Sebastian Vettel of Red Bull Racing at the autograph session.
Lewis Hamilton of Mercedes AMG F1 and (below) Mark Webber of Red Bull Racing
Mark Webber (AUS) Red Bull Racing at the autograph session
Just how much of a positive experience can be judged by the smile and sense of pride that Yash Pathare has when speaking about the Indian Grand Prix. "I went out onto the pitlane this morning and looked out at the grandstands, and of course, it was far too early for anyone to be there, but it was a very special feeling." For those of you who haven't heard of him, Pathare is Caterham F1's strategy engineer, and currently the only 'proper' Indian in Formula 1. By that we mean he's the only Indian passport holder who is currently employed in the sport at the moment. For Yash, as a young boy grew up watching Formula 1, and dreamt of someday working in the sport, being part of his home grand prix is a matter of great pride. But there is also a sense of sorrow with the great question mark that hangs over the future of the race itself. "It's really sad that my home grand prix has been struck off the calendar though," Yash tells us.
Kimi Raikkonen (FIN) Lotus F1 at the autograph session.
What's gone wrong then? Well, it's no secret that the Indian government doesn't recognise motorsport as a sport per say.
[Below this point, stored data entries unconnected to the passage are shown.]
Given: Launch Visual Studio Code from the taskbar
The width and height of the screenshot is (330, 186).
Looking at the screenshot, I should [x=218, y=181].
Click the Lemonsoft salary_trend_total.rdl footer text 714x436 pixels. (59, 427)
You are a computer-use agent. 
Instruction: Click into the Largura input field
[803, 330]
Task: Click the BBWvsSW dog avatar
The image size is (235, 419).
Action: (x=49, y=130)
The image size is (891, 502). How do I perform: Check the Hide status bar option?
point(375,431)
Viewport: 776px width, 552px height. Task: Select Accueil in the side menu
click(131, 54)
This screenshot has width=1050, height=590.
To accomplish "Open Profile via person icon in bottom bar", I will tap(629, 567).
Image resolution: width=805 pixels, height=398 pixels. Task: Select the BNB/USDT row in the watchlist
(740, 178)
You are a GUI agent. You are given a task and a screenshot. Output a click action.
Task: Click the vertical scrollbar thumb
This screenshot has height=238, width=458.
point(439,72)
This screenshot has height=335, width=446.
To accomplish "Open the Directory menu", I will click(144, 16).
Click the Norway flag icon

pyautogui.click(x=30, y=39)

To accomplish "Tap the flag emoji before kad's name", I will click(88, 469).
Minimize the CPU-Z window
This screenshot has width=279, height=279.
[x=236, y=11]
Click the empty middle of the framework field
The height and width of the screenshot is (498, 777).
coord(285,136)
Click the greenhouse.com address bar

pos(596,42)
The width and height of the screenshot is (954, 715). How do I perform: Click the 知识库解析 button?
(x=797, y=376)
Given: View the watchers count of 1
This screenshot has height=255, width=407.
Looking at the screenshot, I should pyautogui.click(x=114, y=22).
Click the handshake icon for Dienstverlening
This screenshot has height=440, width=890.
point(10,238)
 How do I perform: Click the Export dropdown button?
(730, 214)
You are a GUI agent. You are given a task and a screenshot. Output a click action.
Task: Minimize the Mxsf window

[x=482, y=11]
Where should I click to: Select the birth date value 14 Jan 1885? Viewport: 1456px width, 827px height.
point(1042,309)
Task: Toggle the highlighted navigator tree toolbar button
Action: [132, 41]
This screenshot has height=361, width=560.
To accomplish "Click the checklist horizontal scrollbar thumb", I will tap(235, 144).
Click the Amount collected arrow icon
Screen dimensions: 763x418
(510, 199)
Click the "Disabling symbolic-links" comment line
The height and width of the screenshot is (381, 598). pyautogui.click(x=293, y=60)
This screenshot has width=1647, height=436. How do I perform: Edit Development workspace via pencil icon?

Which means the tax subsidies that are extended to other sports aren't extended to Formula 1. Then there is the fact that the race itself has faced red tape aplenty and issues with customs and taxation too. Add to that the fact that every penny that has been spent on Formula 1 has been spent out of the JPSI coffers, and there appears to be no motivation for the Government to try on capitalise on what is essentially a free investment for them. Myopic, yes. Surprising, no. The Jaypee Group has spent money in terms of building the circuit, running the event, paying licence fees to Formula One Management. And given that they aren't making money off it, there is no real reason for them to continue. However, as OVERDRIVE's own Dan Knutson tells me, "If the money is paid to Bernie (in terms of licence fees) the race will happen." The race he's referring to, of course is the 2015 edition. Whether or not JPSI will see the value in paying this money to FOM over the course of the next few years looks unlikely, though. Even though sources within JPSI declare that Sameer Gaur, chairman and managing director of JPSI is keen on seeing out the two years that remain of India's five-year contract with Formula 1, there is a chance that it just might not happen. As Monisha Kaltenborn, team principal of Sauber F1 said - once a something drops off F1's radar, it's highly unlikely that it will make it back.
Safety car exits pit lane at Buddh International Circuit on Thursday
What of the other drivers at the press conference though. Young Max Chilton of the Marussia F1 team says that for a country with what he believes has the seventh largest population in the world, the sport seems to be well received. Kimi Raikkonen, when goaded about the fact that he's got plenty of fans in India, in a typically staccato fashion declared that he'd managed to see a little bit of the hotel, some of the motorway, and not too many people in the grandstands. While Mark Webber declared, "They're quite knowledgeable on our sport, they want to understand which is a big advancement on some of the other fresh countries that we go to which are super, super naive. A lot of good positives about it, so it's a shame it's not here again."
Got to say we agree with you, Mark. It's a real shame.